## [WHAT YOU WILL DO]
Copy each line of the data exactly. Leave nothing out.

_ _ _ _ _

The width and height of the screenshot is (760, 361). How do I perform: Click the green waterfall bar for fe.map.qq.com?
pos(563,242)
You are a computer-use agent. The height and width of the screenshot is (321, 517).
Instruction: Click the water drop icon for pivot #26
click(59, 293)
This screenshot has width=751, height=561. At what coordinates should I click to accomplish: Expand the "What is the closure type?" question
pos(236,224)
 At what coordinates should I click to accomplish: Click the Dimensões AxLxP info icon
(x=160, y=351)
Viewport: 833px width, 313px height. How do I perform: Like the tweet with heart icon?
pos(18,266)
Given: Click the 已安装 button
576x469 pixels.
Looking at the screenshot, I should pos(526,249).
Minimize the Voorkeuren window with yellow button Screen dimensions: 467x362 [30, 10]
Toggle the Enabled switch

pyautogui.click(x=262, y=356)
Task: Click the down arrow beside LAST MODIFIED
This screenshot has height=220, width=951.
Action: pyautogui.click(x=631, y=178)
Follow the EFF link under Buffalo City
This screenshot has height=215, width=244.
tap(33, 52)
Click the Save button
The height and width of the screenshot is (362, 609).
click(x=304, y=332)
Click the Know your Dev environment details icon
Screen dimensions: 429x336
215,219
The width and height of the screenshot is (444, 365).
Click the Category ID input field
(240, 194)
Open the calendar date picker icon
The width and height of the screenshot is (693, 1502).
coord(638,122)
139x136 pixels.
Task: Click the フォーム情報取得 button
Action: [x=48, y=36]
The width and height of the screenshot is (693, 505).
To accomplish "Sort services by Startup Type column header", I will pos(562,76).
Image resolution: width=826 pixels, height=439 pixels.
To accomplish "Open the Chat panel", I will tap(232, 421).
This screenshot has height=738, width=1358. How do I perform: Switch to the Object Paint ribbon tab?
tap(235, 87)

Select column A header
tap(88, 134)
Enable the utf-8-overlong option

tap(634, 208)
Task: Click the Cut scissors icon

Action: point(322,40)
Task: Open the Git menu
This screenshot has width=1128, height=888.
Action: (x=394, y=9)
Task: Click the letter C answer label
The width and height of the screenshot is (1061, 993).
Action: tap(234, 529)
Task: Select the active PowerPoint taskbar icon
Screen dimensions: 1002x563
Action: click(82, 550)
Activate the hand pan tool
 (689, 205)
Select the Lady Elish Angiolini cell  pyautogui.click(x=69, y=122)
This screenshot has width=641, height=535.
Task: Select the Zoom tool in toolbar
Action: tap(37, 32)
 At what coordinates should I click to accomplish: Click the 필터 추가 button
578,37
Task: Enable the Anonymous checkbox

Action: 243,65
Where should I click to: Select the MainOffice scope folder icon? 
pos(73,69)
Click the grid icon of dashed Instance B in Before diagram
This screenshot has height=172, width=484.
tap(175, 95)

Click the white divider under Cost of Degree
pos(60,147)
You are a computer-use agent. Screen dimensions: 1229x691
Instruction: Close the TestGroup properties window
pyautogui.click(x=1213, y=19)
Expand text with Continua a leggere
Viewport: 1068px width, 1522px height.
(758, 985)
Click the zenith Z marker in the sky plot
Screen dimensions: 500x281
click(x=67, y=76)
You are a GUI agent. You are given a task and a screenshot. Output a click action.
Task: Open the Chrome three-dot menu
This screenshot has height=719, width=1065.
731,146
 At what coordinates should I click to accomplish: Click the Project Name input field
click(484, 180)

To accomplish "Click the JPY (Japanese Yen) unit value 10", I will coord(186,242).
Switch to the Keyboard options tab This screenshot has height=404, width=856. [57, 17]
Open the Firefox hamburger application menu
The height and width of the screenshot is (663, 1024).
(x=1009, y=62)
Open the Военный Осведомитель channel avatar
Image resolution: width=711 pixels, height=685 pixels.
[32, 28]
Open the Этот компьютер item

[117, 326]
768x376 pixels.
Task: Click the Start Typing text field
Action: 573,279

_ _ _ _ _

## [RESULT OF THE EXERCISE]
The width and height of the screenshot is (760, 361). How do I perform: Click the green waterfall bar for fe.map.qq.com?
pos(563,242)
You are a computer-use agent. The height and width of the screenshot is (321, 517).
Instruction: Click the water drop icon for pivot #26
click(59, 293)
This screenshot has width=751, height=561. At what coordinates should I click to accomplish: Expand the "What is the closure type?" question
pos(236,224)
 At what coordinates should I click to accomplish: Click the Dimensões AxLxP info icon
(x=160, y=351)
Viewport: 833px width, 313px height. How do I perform: Like the tweet with heart icon?
pos(18,266)
Given: Click the 已安装 button
576x469 pixels.
Looking at the screenshot, I should pos(526,249).
Minimize the Voorkeuren window with yellow button Screen dimensions: 467x362 [30, 10]
Toggle the Enabled switch

pyautogui.click(x=262, y=356)
Task: Click the down arrow beside LAST MODIFIED
This screenshot has height=220, width=951.
Action: pyautogui.click(x=631, y=178)
Follow the EFF link under Buffalo City
This screenshot has height=215, width=244.
tap(33, 52)
Click the Save button
The height and width of the screenshot is (362, 609).
click(x=304, y=332)
Click the Know your Dev environment details icon
Screen dimensions: 429x336
215,219
The width and height of the screenshot is (444, 365).
Click the Category ID input field
(240, 194)
Open the calendar date picker icon
The width and height of the screenshot is (693, 1502).
coord(638,122)
139x136 pixels.
Task: Click the フォーム情報取得 button
Action: [x=48, y=36]
The width and height of the screenshot is (693, 505).
To accomplish "Sort services by Startup Type column header", I will pos(562,76).
Image resolution: width=826 pixels, height=439 pixels.
To accomplish "Open the Chat panel", I will tap(232, 421).
This screenshot has height=738, width=1358. How do I perform: Switch to the Object Paint ribbon tab?
tap(235, 87)

Select column A header
tap(88, 134)
Enable the utf-8-overlong option

tap(634, 208)
Task: Click the Cut scissors icon

Action: point(322,40)
Task: Open the Git menu
This screenshot has width=1128, height=888.
Action: (x=394, y=9)
Task: Click the letter C answer label
The width and height of the screenshot is (1061, 993).
Action: tap(234, 529)
Task: Select the active PowerPoint taskbar icon
Screen dimensions: 1002x563
Action: click(82, 550)
Activate the hand pan tool
 (689, 205)
Select the Lady Elish Angiolini cell  pyautogui.click(x=69, y=122)
This screenshot has width=641, height=535.
Task: Select the Zoom tool in toolbar
Action: tap(37, 32)
 At what coordinates should I click to accomplish: Click the 필터 추가 button
578,37
Task: Enable the Anonymous checkbox

Action: 243,65
Where should I click to: Select the MainOffice scope folder icon? 
pos(73,69)
Click the grid icon of dashed Instance B in Before diagram
This screenshot has height=172, width=484.
tap(175, 95)

Click the white divider under Cost of Degree
pos(60,147)
You are a computer-use agent. Screen dimensions: 1229x691
Instruction: Close the TestGroup properties window
pyautogui.click(x=1213, y=19)
Expand text with Continua a leggere
Viewport: 1068px width, 1522px height.
(758, 985)
Click the zenith Z marker in the sky plot
Screen dimensions: 500x281
click(x=67, y=76)
You are a GUI agent. You are given a task and a screenshot. Output a click action.
Task: Open the Chrome three-dot menu
This screenshot has height=719, width=1065.
731,146
 At what coordinates should I click to accomplish: Click the Project Name input field
click(484, 180)

To accomplish "Click the JPY (Japanese Yen) unit value 10", I will coord(186,242).
Switch to the Keyboard options tab This screenshot has height=404, width=856. [57, 17]
Open the Firefox hamburger application menu
The height and width of the screenshot is (663, 1024).
(x=1009, y=62)
Open the Военный Осведомитель channel avatar
Image resolution: width=711 pixels, height=685 pixels.
[32, 28]
Open the Этот компьютер item

[117, 326]
768x376 pixels.
Task: Click the Start Typing text field
Action: 573,279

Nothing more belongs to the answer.